There is no love in Spinoza’s God, because his God is impersonal.
No Spinoza would agree that God has no emotions in the sense that humans do, although God
does have an idea of these emotions because God has an idea of everything. See above. For Spinoza, God doesn’t
get angry, jealous, regret, hate, show favoritism or love (just as examples), thus–again like Philo in some ways–his big beef with the biblical portrayal of God. Spinoza would say that an infinite God can ONLY have infinite attributes to assign finite attributes to God, for Spinoza, would be a grave error.

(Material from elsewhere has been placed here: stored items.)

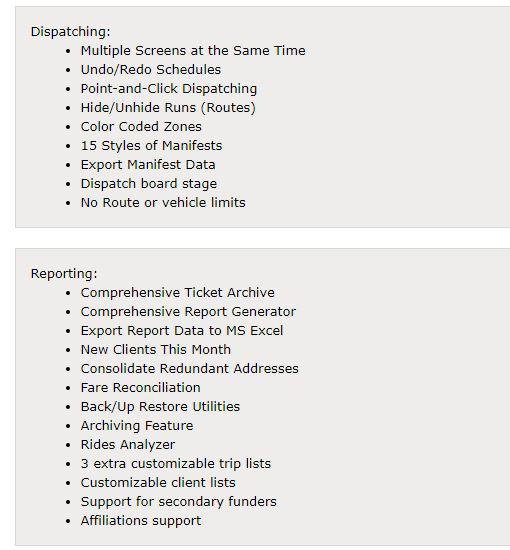Screen dimensions: 510x550
Task: Click the Fare Reconciliation item
Action: click(141, 387)
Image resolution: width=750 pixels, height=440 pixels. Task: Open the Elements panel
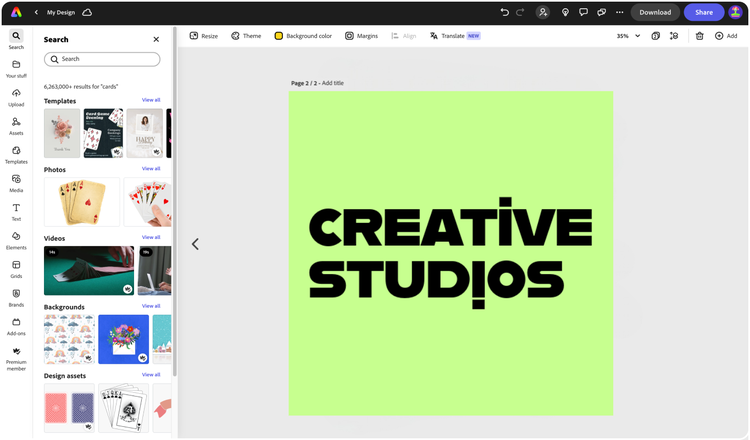(16, 240)
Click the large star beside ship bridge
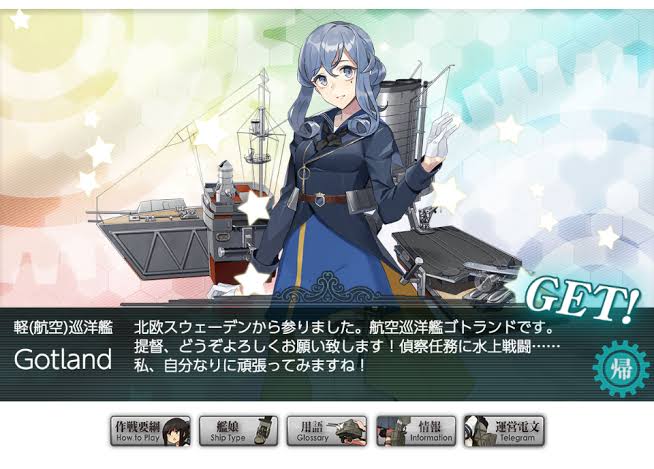This screenshot has width=654, height=469. 252,208
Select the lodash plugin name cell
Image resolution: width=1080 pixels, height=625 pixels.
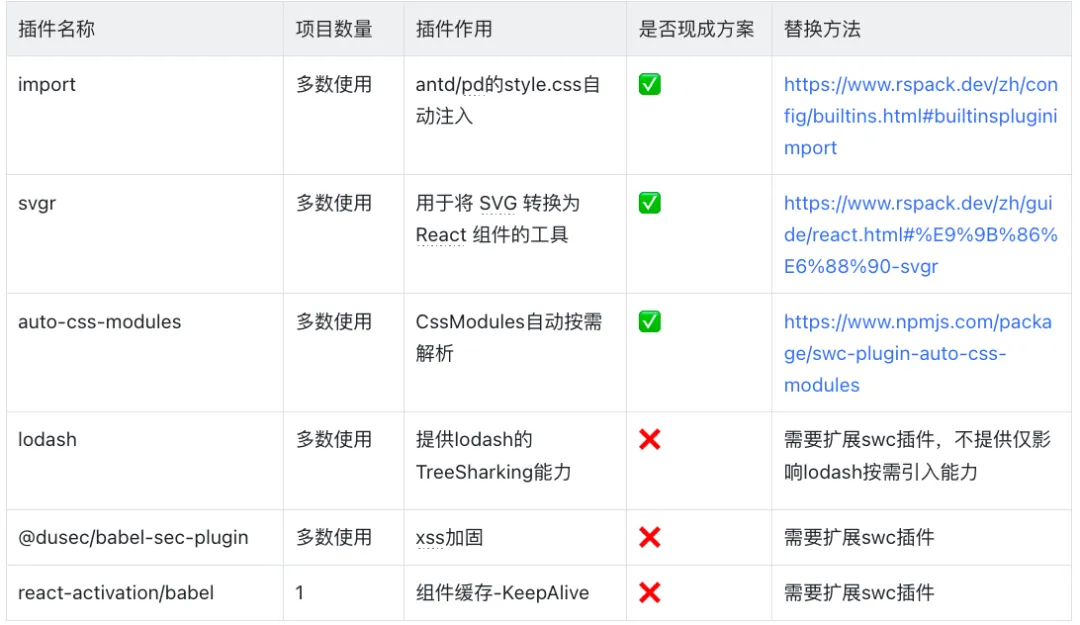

A loveless God should be thought of as a Force, all the more so because, for Spinoza, we have no free will; and what is Force but the absence of free will?
Forces don’t have ideas, as I’ve mentioned. However, if you’re saying that “force” is something approaching the laws of physics, then yes, you’re perhaps getting warmer to what Spinoza is thinking.
No, Spinoza’s philosophy is incompatible with contingency because he would believe such a notion to be a limitation of God’s infinitude–as if God would forced to chose what to do, or not to do, based on what humans do or don’t do. For Spinoza,
all things and states of affairs that can exist, do exist, otherwise God would be limited in some way. All things are as they are necessarily.